Analyze the following functions. Which function has relative extrema? f(x) = 1.4tan(x + 2); f(x) = 4x - 6.7; f(x) = sqrt(50x); f(x) = sin(x - 3) + 5
To find the relative extrema of a function, we need to find the critical points by setting the derivative equal to zero, then determine if the function has a maximum or minimum at those points.
1. f(x) = 1.4tan(x + 2)
Taking the derivative of f(x):
f'(x) = 1.4sec^2(x + 2)
Setting f'(x) = 0:
1.4sec^2(x + 2) = 0
There are no solutions to this equation, so there are no critical points and thus no relative extrema for this function.
2. f(x) = 4x - 6.7
Taking the derivative of f(x):
f'(x) = 4
Setting f'(x) = 0:
4 = 0
This equation has no solutions since 4 is never equal to 0. Therefore, there are no critical points and no relative extrema for this function.
3. f(x) = sqrt(50x)
Taking the derivative of f(x):
f'(x) = 25 / sqrt(50x)
Setting f'(x) = 0:
25 / sqrt(50x) = 0
This equation also has no solutions since the square root term cannot be zero.
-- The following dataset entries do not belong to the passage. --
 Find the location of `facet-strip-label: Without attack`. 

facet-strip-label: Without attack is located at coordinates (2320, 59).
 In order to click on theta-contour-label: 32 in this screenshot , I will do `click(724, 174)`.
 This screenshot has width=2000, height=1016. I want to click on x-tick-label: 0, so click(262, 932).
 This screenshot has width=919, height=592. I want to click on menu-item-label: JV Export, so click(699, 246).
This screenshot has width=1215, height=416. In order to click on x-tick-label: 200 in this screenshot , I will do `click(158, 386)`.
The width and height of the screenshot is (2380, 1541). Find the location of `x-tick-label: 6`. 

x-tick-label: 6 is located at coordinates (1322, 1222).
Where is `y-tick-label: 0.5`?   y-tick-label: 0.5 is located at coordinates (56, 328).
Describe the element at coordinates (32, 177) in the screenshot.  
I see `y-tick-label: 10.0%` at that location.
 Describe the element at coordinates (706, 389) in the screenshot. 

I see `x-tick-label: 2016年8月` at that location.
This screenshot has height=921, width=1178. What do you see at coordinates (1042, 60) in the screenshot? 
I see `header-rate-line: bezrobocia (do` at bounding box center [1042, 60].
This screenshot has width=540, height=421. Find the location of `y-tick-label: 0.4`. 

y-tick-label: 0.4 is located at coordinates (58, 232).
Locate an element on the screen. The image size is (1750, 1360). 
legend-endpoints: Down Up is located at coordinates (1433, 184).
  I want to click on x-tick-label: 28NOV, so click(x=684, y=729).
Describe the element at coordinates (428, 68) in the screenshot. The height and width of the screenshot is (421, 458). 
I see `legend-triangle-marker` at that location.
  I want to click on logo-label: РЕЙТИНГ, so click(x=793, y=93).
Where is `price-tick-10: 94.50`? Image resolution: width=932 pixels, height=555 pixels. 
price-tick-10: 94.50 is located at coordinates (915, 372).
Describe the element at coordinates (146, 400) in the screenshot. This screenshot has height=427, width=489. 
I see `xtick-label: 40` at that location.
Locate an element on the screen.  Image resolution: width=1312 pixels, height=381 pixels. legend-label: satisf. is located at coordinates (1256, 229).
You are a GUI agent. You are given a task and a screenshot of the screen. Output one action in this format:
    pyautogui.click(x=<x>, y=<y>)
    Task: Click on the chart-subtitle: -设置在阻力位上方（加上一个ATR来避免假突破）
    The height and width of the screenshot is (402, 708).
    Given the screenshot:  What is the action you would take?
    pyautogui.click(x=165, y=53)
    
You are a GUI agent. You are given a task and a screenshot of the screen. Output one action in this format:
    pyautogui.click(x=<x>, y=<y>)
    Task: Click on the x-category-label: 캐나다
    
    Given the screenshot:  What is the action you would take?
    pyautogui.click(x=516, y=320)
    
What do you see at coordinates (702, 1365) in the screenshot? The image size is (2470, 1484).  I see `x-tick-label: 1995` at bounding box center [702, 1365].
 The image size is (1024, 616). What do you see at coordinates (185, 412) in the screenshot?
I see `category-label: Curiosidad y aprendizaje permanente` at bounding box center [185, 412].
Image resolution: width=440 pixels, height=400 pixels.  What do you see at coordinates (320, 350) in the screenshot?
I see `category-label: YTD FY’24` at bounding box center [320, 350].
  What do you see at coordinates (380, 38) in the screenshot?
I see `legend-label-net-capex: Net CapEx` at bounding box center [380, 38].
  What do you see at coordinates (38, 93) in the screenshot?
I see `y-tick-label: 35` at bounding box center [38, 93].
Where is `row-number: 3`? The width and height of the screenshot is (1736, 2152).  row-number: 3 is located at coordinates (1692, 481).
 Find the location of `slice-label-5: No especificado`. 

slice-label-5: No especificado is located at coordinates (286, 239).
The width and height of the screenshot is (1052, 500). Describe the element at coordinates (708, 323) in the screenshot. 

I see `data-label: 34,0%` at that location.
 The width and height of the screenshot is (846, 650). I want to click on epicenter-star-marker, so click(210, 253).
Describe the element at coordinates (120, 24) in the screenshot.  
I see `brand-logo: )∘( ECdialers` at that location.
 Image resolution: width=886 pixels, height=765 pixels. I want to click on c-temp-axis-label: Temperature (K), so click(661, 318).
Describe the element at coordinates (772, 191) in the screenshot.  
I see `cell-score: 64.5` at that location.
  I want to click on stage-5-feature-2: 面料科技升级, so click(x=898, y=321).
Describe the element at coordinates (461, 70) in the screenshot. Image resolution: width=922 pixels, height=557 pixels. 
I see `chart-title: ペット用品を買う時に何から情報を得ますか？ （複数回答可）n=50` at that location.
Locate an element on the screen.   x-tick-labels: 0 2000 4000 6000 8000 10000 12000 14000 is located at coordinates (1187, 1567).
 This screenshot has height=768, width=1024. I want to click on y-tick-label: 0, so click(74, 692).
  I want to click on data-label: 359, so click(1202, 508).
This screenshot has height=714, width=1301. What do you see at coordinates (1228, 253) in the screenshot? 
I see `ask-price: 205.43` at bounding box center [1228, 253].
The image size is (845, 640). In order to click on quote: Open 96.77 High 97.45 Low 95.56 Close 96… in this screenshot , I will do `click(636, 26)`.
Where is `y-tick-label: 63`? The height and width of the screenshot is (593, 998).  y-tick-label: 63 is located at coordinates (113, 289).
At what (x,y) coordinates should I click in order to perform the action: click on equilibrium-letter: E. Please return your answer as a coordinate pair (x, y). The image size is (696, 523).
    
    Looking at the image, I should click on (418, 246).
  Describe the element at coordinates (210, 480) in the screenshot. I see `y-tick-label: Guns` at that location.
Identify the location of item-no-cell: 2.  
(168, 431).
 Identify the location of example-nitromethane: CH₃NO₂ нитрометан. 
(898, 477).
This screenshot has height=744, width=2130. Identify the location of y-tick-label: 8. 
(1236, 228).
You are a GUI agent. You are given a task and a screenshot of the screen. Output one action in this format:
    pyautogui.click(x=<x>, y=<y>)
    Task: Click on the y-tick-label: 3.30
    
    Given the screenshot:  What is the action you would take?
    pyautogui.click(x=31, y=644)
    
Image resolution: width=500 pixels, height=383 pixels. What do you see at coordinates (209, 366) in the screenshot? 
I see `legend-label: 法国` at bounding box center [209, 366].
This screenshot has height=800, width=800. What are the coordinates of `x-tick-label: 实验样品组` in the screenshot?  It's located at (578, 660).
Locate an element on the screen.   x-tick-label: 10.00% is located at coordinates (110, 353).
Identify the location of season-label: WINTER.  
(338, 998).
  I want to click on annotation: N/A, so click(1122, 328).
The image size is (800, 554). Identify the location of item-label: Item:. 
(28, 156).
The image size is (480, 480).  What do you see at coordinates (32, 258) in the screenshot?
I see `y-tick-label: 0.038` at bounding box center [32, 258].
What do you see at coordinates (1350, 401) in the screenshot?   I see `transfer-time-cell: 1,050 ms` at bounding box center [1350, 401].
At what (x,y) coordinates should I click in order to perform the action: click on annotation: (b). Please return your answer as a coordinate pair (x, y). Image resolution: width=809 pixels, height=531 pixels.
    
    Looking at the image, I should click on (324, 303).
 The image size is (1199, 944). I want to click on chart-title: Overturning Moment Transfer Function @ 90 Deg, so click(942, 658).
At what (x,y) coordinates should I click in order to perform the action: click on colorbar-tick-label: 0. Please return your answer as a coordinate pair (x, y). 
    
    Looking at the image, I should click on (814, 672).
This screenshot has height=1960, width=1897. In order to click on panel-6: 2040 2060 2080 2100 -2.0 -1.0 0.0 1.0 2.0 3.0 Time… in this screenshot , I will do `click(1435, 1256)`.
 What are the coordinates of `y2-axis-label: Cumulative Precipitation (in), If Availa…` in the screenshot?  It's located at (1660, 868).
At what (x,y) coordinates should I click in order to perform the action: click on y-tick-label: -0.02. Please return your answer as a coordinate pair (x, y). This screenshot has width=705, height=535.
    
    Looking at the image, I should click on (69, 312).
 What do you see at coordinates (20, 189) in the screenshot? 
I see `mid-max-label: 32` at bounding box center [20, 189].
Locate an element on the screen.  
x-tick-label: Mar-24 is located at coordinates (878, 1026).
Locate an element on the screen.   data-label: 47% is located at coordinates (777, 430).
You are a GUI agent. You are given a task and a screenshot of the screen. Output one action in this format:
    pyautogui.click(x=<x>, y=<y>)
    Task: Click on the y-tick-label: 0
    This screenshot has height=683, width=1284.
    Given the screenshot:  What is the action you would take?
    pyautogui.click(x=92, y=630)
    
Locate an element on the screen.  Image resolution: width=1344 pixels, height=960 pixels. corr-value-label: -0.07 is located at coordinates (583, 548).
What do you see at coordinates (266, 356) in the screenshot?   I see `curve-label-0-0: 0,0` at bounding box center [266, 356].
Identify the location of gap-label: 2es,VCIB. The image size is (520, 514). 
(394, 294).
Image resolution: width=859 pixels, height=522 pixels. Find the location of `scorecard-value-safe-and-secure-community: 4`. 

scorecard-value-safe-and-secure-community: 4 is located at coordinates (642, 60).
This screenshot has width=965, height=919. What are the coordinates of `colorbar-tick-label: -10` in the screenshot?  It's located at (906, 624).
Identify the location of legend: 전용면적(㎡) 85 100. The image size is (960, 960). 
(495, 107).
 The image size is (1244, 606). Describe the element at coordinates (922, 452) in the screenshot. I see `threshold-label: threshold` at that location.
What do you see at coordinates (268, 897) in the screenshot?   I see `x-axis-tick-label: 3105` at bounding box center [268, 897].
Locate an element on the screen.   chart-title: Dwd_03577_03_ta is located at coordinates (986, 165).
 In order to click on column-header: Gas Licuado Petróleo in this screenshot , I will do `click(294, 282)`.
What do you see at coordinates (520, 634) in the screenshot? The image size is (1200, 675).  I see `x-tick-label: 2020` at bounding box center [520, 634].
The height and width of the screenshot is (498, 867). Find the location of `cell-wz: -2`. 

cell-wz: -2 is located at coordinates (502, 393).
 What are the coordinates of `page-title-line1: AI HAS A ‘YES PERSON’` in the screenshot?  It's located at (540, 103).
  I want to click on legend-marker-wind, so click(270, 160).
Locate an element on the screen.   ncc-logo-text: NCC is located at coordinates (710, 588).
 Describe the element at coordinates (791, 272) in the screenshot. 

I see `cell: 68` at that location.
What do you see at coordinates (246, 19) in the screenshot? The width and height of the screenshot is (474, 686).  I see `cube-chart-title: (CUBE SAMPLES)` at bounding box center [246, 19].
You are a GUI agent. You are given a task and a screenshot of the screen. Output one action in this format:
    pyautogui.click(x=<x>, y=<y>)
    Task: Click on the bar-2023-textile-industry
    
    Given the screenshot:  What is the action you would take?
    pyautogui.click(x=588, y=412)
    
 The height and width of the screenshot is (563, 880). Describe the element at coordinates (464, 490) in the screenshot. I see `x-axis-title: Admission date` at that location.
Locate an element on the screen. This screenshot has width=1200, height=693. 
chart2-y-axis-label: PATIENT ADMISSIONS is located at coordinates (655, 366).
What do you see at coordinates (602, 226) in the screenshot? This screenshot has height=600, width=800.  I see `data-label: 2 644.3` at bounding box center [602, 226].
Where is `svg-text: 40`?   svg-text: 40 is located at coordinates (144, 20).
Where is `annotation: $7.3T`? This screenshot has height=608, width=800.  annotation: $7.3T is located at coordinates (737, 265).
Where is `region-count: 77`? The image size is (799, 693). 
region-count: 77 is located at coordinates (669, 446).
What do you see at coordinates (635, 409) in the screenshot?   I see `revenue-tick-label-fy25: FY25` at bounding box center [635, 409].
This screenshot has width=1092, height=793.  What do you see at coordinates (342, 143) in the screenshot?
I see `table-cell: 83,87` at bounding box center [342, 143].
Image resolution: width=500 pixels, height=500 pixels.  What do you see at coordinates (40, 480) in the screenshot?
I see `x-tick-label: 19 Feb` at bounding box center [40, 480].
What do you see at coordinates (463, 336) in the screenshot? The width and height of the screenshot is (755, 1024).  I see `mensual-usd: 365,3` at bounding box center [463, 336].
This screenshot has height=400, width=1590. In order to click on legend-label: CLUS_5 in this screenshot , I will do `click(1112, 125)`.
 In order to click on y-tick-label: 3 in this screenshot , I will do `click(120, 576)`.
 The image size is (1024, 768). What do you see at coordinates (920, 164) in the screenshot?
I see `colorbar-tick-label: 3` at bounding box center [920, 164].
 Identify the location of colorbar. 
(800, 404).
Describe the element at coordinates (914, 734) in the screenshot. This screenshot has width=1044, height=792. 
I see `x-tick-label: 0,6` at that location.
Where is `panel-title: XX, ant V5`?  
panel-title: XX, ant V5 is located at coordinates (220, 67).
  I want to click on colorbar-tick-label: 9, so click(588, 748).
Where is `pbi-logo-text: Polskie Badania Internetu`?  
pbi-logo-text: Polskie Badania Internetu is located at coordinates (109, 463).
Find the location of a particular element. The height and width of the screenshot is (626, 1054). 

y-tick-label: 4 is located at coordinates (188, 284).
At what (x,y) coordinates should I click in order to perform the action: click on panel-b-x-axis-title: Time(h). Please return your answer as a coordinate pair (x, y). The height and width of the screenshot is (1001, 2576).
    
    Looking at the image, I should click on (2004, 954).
Therefore, there are no critical points and no relative extrema for this function.
4. f(x) = sin(x - 3) + 5
Taking the derivative of f(x):
f'(x) = cos(x - 3)
Setting f'(x) = 0:
cos(x - 3) = 0
x - 3 = pi/2 or x - 3 = 3pi/2
Solving for x, we get x = pi/2 + 3 or x = 3pi/2 + 3
These are the critical points of the function. To determine if they are relative extrema, we look at the sign of the second derivative:
f''(x) = -sin(x - 3)
At x = pi/2 + 3, f''(pi/2 + 3) = -sin(pi/2) = -1 < 0
Therefore, x = pi/2 + 3 is a local maximum.
At x = 3pi/2 + 3, f''(3pi/2 + 3) = -sin(3pi/2) = 1 > 0
Therefore, x = 3pi/2 + 3 is a local minimum.
In conclusion, the function f(x) = sin(x - 3) + 5 has relative extrema at x = pi/2 + 3 (local maximum) and x = 3pi/2 + 3 (local minimum).